Geoscience Australia Saves $50,000 in Development Costs by Using MATLAB

“MATLAB enabled us to perform all our modeling and produce diagnostic plots simultaneously. This would have been much more difficult in traditional programming languages."

Challenge

To better understand earthquakes and their potential impact on populated areas

Solution

Perform data processing and simulations in MATLAB to estimate earthquake hazards and their associated risks

Results

  • $50,000 in development costs saved
  • Earthquake hazard results generated in just one day
  • Up to 75% less code to write
Earthquake hazard model developed in MATLAB.

On December 28, 1989, an earthquake measuring 5.6 on the Richter scale occurred near Newcastle, Australia, damaging nearly 50,000 buildings. Geoscience Australia (GA) subsequently set out to help Newcastle and surrounding areas gain a better understanding of earthquake risk and reduce their potential impact.

Using MATLAB, and collaborating with Aon Impact Forecasting, GA integrated earthquake hazard assessment and risk models with details about buildings in the Newcastle and Lake Macquarie area to produce the most detailed earthquake risk assessment ever published in Australia. MATLAB enabled GA to develop the models quickly and efficiently.

"We cut the time for modeling and simulating earthquake hazards from 20.7 hours to a little over three hours with the JIT-Accelerator and some clever vectorization in MATLAB," says David Robinson, geophysicist for the Minerals and Geohazard Division at GA.

Challenge

Geoscience Australia’a earthquake analysis involved estimating earthquake hazard and evaluating earthquake risk. They estimated building damage and economic loss for a subsample of the buildings in Newcastle and Lake Macquarie and then extrapolated the results to all buildings in the region.

Evaluating earthquake hazard was a spatial problem that involved estimating, or modeling, the level of ground motion expected within a specific time period across a geographical region. For this work, GA set up a grid of points and modeled the hazard at each of those points.

The hazard was modeled by simulating earthquakes of varying magnitude, attenuating the associated energy to the grid points, and amplifying the energy as it interacted with local geology.

Geoscience Australia worked with large data sets. The simulated data for the earthquake hazard model represented roughly 13,000 sites and 12,500 simulated earthquakes. The earthquake risk model represented a sample of 6,000 buildings and 1,200 simulated earthquakes.

Solution

Building on existing MATLAB applications, the GA team wrote the vulnerability code and used MATLAB to simulate local ground shaking, calculate building damage, and predict the effect of the simulated earthquake on surrounding rock and soil. “Having the ability to streamline tasks within one integrated environment was very beneficial,” Robinson says. They used historical and geological information about previous earthquakes to constrain the probability of future earthquakes in terms of magnitude and location.

“MATLAB lets us handle large data sets and perform calculations efficiently and quickly,” says Robinson. “Using the built-in MATLAB functions, it was easy to sort and find the required data from within very large matrices. The new JIT-Accelerator and some clever programming in MATLAB enabled us to perform routines more than six times faster.”

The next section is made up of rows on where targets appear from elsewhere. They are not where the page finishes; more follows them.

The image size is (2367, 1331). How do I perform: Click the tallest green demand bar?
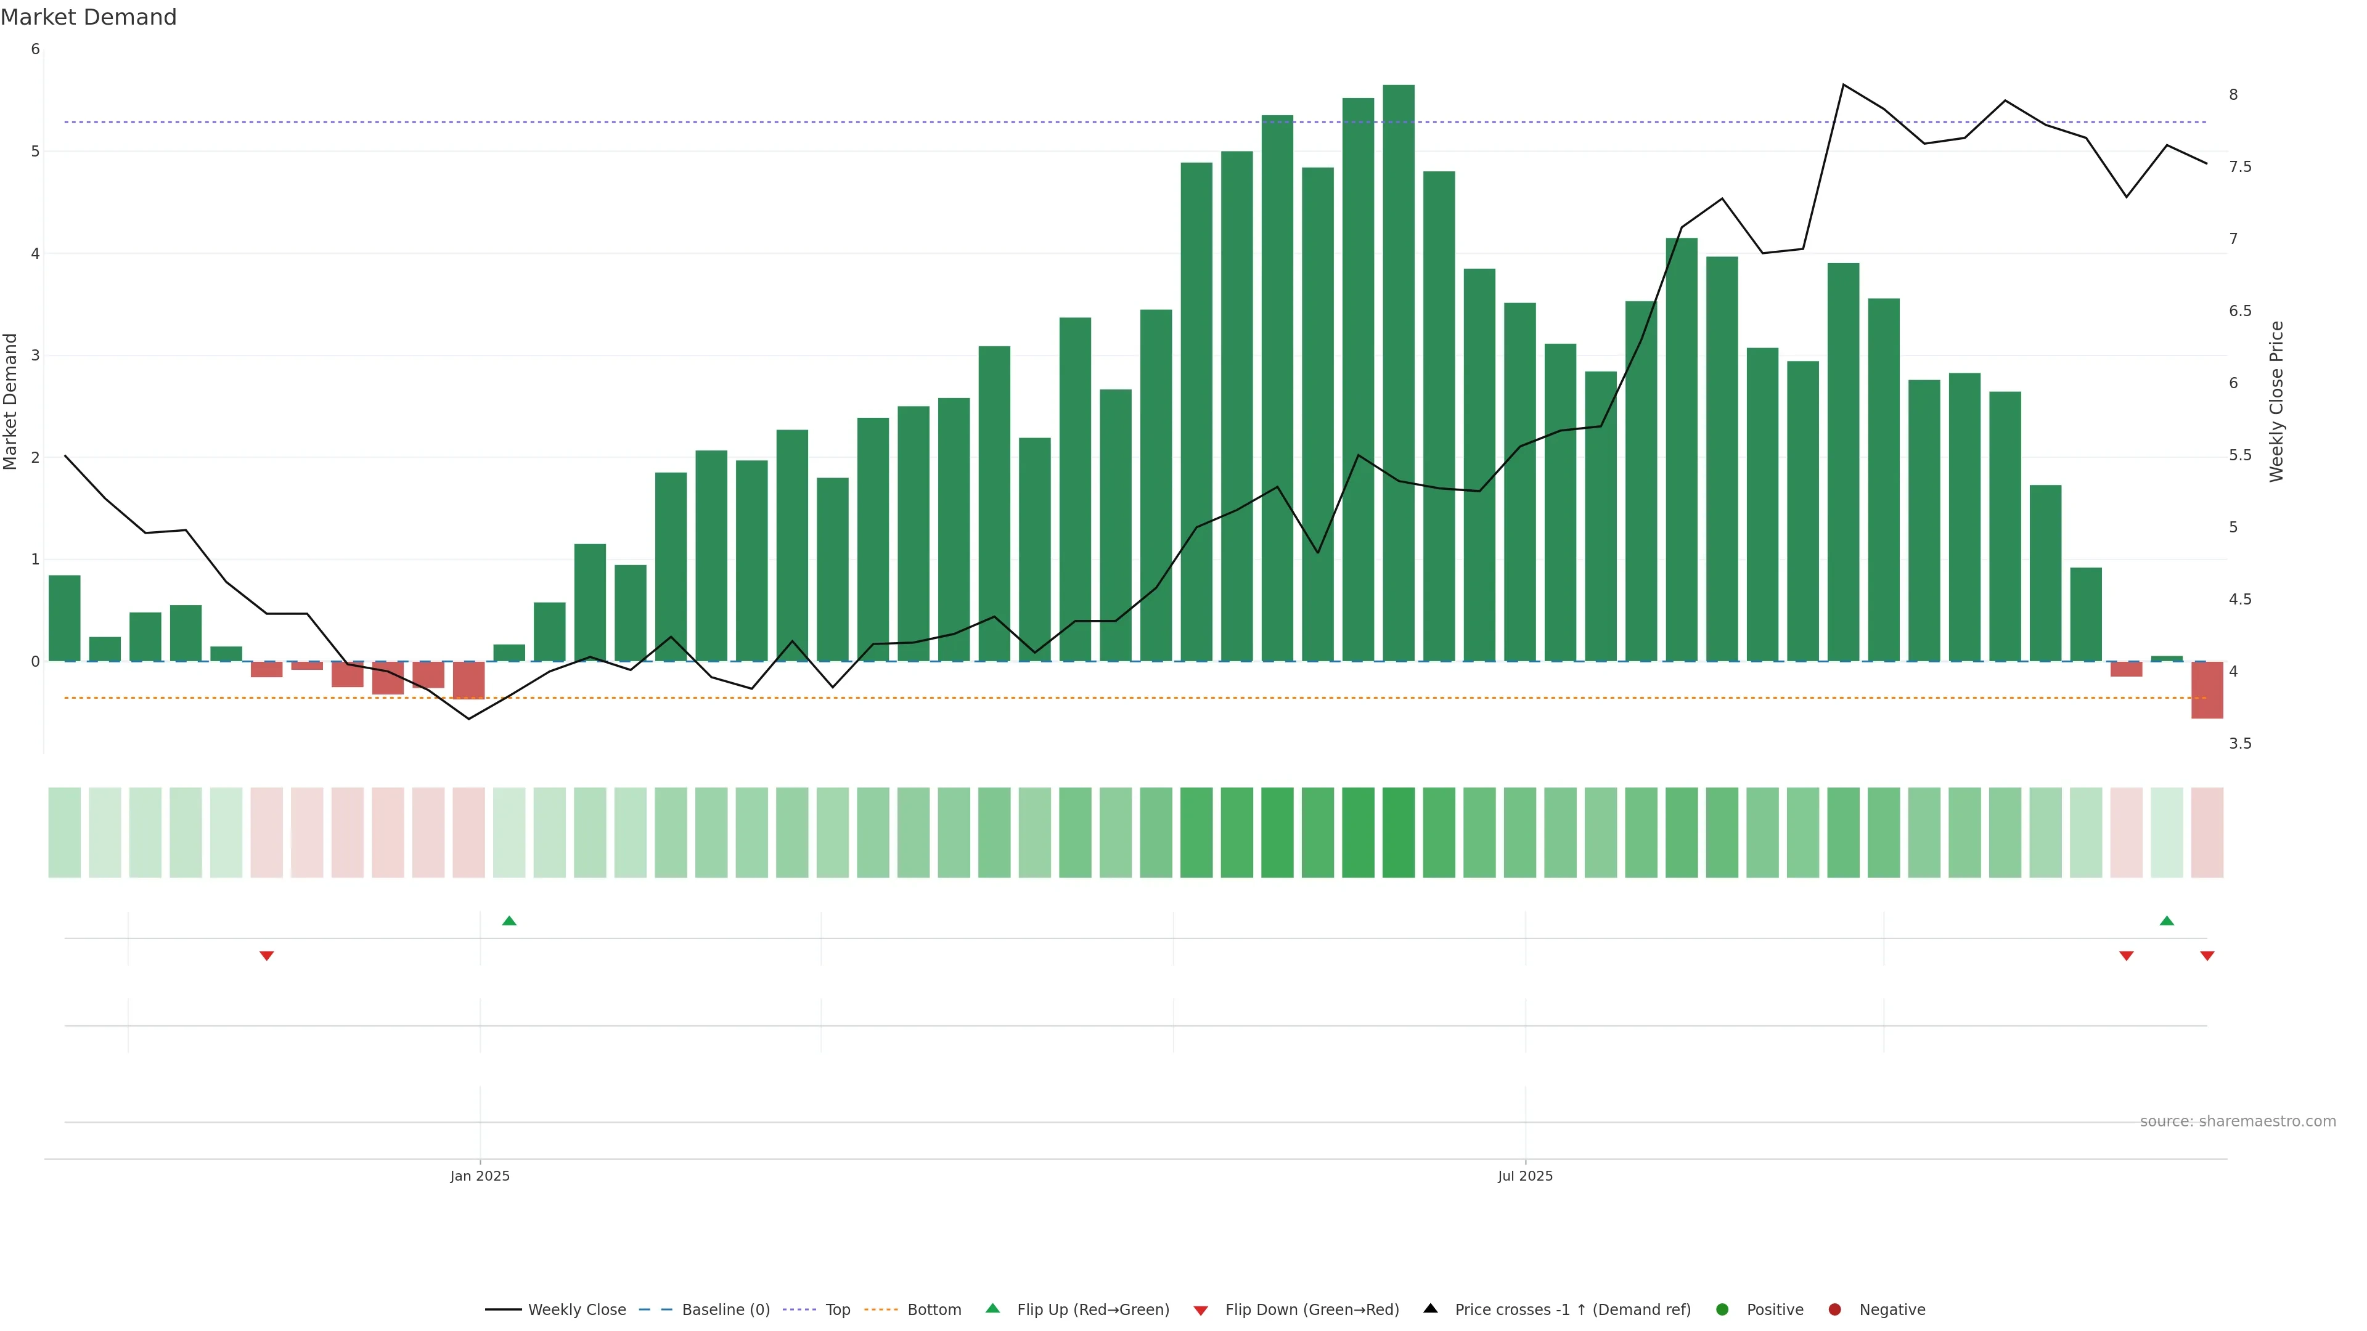tap(1399, 367)
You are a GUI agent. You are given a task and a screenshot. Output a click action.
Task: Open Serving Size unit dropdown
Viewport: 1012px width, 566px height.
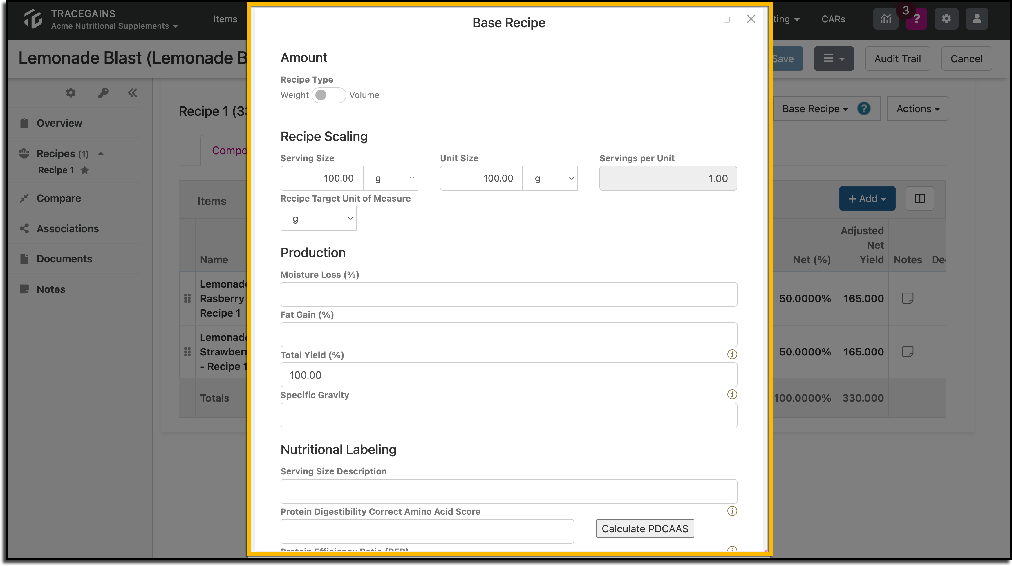point(391,179)
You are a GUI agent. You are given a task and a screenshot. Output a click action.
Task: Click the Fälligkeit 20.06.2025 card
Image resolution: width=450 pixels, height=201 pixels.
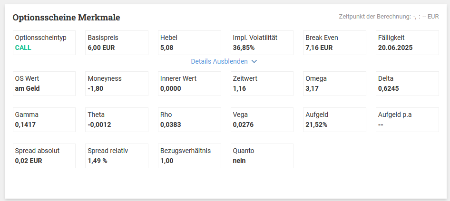408,43
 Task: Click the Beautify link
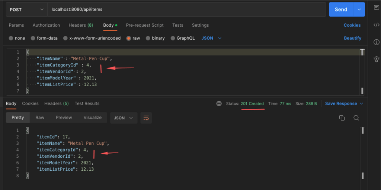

For earthquake hazard models, the team used MATLAB routines to sort through the matrices to identify events of interest and estimate the hazard. To estimate the building damage, they used functions in MATLAB to efficiently calculate the maximum building displacement and acceleration for each of the 6,000 buildings in the database. They used this data to calculate the probabilities of being in a given damage state. They then calculated the economic damage for each building by aggregating the dollar loss for all buildings in Newcastle for a specified period.

Geoscience Australia now has models that define the probability of a future earthquake, define the levels of ground shaking in relation to the distance from the earthquake, and its expected impacts. Based on this data, they have made recommendations to the Earthquake Loading Standards Committee of Australia, which is responsible for developing building codes that will help protect new buildings and key facilities, such as emergency services and hospitals, from earthquake damage.

Results

  • $50,000 in development costs saved. “The development of this model has taken roughly six months with two people working full-time,” Robinson explains. “Using MATLAB instead of C cut our development time by approximately twelve months. Considering the average employee cost minus the cost of two MATLAB licenses, we yielded a saving of approximately $50,000 US or $90,000 AUD.”

  • Earthquake hazard results generated in just one day. "By using the new version of MATLAB with the JIT-Accelerator and some clever programming, we were able to provide tested earthquake hazard results using a number of submodel combinations within one working day. Previously, it would have taken two to three days to provide results for one combination of submodels,” Robinson says.

  • Up to 75% less code to write. “Because MATLAB is a high-level language, we have a variety of prewritten functions at our fingertips, dramatically reducing the development time,” explains Robinson. “There is much less code to write — with some models having 75% fewer lines of code than C.”